- _GOAL_: Write out the lines of the records unchanged, starting with the line that contains "Select the JJA panel title" and ending with the line that contains "height=360 pixels. point(350,174)". Include both of those lines and nothing else.
#### MATERIAL TO PROCESS
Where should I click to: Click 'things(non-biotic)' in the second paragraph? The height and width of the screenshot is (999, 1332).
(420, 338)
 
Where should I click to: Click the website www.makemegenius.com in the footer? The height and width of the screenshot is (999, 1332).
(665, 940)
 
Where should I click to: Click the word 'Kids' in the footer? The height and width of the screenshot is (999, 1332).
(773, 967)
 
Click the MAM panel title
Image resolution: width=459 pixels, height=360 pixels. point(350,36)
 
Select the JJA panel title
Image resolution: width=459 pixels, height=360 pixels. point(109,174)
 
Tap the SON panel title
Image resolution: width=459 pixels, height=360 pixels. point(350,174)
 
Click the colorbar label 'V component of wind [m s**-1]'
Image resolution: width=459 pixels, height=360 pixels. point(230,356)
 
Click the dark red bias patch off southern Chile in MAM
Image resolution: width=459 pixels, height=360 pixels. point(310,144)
########
#### MATERIAL TO PROCESS
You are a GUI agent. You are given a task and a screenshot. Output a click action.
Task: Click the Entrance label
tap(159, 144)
########
#### MATERIAL TO PROCESS
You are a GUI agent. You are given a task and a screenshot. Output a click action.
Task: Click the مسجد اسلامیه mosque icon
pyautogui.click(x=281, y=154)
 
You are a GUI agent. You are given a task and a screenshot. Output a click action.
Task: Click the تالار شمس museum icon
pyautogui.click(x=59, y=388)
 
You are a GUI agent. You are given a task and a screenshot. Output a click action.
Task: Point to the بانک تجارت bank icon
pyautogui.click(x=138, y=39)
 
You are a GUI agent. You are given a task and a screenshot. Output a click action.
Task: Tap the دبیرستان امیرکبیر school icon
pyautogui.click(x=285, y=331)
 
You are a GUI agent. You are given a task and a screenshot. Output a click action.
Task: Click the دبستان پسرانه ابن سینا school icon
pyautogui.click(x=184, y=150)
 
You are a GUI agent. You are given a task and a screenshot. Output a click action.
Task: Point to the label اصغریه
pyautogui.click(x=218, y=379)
########
- _RESPONSE TO THIS TASK_:
Select the JJA panel title
Image resolution: width=459 pixels, height=360 pixels. point(109,174)
 
Tap the SON panel title
Image resolution: width=459 pixels, height=360 pixels. point(350,174)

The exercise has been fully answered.